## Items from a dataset
*** Begin section ***

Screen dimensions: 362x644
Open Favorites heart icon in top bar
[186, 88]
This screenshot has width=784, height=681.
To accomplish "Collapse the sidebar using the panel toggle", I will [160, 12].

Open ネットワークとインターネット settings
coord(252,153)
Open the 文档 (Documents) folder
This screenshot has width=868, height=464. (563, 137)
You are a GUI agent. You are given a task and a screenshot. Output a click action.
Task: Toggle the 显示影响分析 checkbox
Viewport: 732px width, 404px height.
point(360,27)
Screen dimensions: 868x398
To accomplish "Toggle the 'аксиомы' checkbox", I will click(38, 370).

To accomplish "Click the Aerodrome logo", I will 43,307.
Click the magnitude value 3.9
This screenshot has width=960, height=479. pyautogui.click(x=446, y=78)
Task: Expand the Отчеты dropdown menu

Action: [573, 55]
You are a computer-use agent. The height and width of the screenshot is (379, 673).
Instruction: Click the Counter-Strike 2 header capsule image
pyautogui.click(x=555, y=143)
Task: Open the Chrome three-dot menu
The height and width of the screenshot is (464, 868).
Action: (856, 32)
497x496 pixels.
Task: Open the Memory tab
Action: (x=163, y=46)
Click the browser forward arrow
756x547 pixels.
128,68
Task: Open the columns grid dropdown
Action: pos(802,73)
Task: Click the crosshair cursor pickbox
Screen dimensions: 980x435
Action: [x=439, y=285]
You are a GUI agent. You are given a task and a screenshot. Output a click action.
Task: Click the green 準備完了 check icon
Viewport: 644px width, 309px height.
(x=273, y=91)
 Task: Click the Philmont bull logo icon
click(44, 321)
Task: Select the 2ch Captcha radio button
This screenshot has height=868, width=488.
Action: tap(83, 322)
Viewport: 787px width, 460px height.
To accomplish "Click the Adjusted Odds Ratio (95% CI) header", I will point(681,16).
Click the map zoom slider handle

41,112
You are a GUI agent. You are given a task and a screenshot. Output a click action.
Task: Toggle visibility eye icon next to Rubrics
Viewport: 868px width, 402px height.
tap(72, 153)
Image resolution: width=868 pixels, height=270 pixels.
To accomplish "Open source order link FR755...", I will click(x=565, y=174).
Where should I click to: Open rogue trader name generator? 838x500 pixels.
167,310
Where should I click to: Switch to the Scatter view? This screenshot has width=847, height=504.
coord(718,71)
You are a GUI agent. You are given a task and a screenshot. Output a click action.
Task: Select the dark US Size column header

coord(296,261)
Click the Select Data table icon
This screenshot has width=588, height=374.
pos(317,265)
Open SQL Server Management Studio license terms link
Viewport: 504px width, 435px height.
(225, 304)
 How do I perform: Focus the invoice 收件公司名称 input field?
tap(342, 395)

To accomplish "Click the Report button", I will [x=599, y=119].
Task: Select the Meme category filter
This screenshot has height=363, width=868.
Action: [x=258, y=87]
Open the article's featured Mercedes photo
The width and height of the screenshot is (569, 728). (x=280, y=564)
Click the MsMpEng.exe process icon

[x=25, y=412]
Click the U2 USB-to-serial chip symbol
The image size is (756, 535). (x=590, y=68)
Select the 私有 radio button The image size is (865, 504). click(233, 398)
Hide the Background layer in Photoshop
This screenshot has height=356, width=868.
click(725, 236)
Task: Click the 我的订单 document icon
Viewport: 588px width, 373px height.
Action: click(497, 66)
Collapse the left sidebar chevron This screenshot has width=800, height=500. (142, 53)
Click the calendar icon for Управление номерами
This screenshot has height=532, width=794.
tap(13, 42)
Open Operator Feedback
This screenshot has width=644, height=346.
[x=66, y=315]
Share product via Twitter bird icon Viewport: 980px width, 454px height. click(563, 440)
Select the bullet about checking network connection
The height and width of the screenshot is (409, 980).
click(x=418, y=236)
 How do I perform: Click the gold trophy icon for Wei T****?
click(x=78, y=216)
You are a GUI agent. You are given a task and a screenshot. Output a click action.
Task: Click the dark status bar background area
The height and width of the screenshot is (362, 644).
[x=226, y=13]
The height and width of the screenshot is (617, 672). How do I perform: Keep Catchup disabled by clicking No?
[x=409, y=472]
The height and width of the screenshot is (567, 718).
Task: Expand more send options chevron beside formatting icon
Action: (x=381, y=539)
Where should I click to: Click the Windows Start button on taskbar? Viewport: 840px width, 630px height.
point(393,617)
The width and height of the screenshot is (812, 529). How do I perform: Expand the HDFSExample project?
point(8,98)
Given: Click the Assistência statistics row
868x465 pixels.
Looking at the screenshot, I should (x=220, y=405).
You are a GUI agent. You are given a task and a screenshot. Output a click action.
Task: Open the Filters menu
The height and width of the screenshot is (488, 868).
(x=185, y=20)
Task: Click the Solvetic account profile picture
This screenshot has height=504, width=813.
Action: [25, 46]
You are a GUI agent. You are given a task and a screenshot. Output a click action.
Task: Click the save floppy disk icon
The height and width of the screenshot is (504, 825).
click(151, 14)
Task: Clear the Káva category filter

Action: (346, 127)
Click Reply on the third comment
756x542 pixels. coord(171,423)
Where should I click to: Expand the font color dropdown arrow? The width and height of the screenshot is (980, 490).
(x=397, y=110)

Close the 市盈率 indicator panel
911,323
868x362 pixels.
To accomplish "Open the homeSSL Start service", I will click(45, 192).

*** End section ***

The records above are to be output in full and without error.

Screen dimensions: 362x644
Open Favorites heart icon in top bar
[186, 88]
This screenshot has width=784, height=681.
To accomplish "Collapse the sidebar using the panel toggle", I will [160, 12].

Open ネットワークとインターネット settings
coord(252,153)
Open the 文档 (Documents) folder
This screenshot has width=868, height=464. (563, 137)
You are a GUI agent. You are given a task and a screenshot. Output a click action.
Task: Toggle the 显示影响分析 checkbox
Viewport: 732px width, 404px height.
point(360,27)
Screen dimensions: 868x398
To accomplish "Toggle the 'аксиомы' checkbox", I will click(38, 370).

To accomplish "Click the Aerodrome logo", I will 43,307.
Click the magnitude value 3.9
This screenshot has width=960, height=479. pyautogui.click(x=446, y=78)
Task: Expand the Отчеты dropdown menu

Action: [573, 55]
You are a computer-use agent. The height and width of the screenshot is (379, 673).
Instruction: Click the Counter-Strike 2 header capsule image
pyautogui.click(x=555, y=143)
Task: Open the Chrome three-dot menu
The height and width of the screenshot is (464, 868).
Action: (856, 32)
497x496 pixels.
Task: Open the Memory tab
Action: (x=163, y=46)
Click the browser forward arrow
756x547 pixels.
128,68
Task: Open the columns grid dropdown
Action: pos(802,73)
Task: Click the crosshair cursor pickbox
Screen dimensions: 980x435
Action: [x=439, y=285]
You are a GUI agent. You are given a task and a screenshot. Output a click action.
Task: Click the green 準備完了 check icon
Viewport: 644px width, 309px height.
(x=273, y=91)
 Task: Click the Philmont bull logo icon
click(44, 321)
Task: Select the 2ch Captcha radio button
This screenshot has height=868, width=488.
Action: tap(83, 322)
Viewport: 787px width, 460px height.
To accomplish "Click the Adjusted Odds Ratio (95% CI) header", I will point(681,16).
Click the map zoom slider handle

41,112
You are a GUI agent. You are given a task and a screenshot. Output a click action.
Task: Toggle visibility eye icon next to Rubrics
Viewport: 868px width, 402px height.
tap(72, 153)
Image resolution: width=868 pixels, height=270 pixels.
To accomplish "Open source order link FR755...", I will click(x=565, y=174).
Where should I click to: Open rogue trader name generator? 838x500 pixels.
167,310
Where should I click to: Switch to the Scatter view? This screenshot has width=847, height=504.
coord(718,71)
You are a GUI agent. You are given a task and a screenshot. Output a click action.
Task: Select the dark US Size column header

coord(296,261)
Click the Select Data table icon
This screenshot has width=588, height=374.
pos(317,265)
Open SQL Server Management Studio license terms link
Viewport: 504px width, 435px height.
(225, 304)
 How do I perform: Focus the invoice 收件公司名称 input field?
tap(342, 395)

To accomplish "Click the Report button", I will [x=599, y=119].
Task: Select the Meme category filter
This screenshot has height=363, width=868.
Action: [x=258, y=87]
Open the article's featured Mercedes photo
The width and height of the screenshot is (569, 728). (x=280, y=564)
Click the MsMpEng.exe process icon

[x=25, y=412]
Click the U2 USB-to-serial chip symbol
The image size is (756, 535). (x=590, y=68)
Select the 私有 radio button The image size is (865, 504). click(233, 398)
Hide the Background layer in Photoshop
This screenshot has height=356, width=868.
click(725, 236)
Task: Click the 我的订单 document icon
Viewport: 588px width, 373px height.
Action: click(497, 66)
Collapse the left sidebar chevron This screenshot has width=800, height=500. (142, 53)
Click the calendar icon for Управление номерами
This screenshot has height=532, width=794.
tap(13, 42)
Open Operator Feedback
This screenshot has width=644, height=346.
[x=66, y=315]
Share product via Twitter bird icon Viewport: 980px width, 454px height. click(563, 440)
Select the bullet about checking network connection
The height and width of the screenshot is (409, 980).
click(x=418, y=236)
 How do I perform: Click the gold trophy icon for Wei T****?
click(x=78, y=216)
You are a GUI agent. You are given a task and a screenshot. Output a click action.
Task: Click the dark status bar background area
The height and width of the screenshot is (362, 644).
[x=226, y=13]
The height and width of the screenshot is (617, 672). How do I perform: Keep Catchup disabled by clicking No?
[x=409, y=472]
The height and width of the screenshot is (567, 718).
Task: Expand more send options chevron beside formatting icon
Action: (x=381, y=539)
Where should I click to: Click the Windows Start button on taskbar? Viewport: 840px width, 630px height.
point(393,617)
The width and height of the screenshot is (812, 529). How do I perform: Expand the HDFSExample project?
point(8,98)
Given: Click the Assistência statistics row
868x465 pixels.
Looking at the screenshot, I should (x=220, y=405).
You are a GUI agent. You are given a task and a screenshot. Output a click action.
Task: Open the Filters menu
The height and width of the screenshot is (488, 868).
(x=185, y=20)
Task: Click the Solvetic account profile picture
This screenshot has height=504, width=813.
Action: [25, 46]
You are a GUI agent. You are given a task and a screenshot. Output a click action.
Task: Click the save floppy disk icon
The height and width of the screenshot is (504, 825).
click(151, 14)
Task: Clear the Káva category filter

Action: (346, 127)
Click Reply on the third comment
756x542 pixels. coord(171,423)
Where should I click to: Expand the font color dropdown arrow? The width and height of the screenshot is (980, 490).
(x=397, y=110)

Close the 市盈率 indicator panel
911,323
868x362 pixels.
To accomplish "Open the homeSSL Start service", I will click(45, 192).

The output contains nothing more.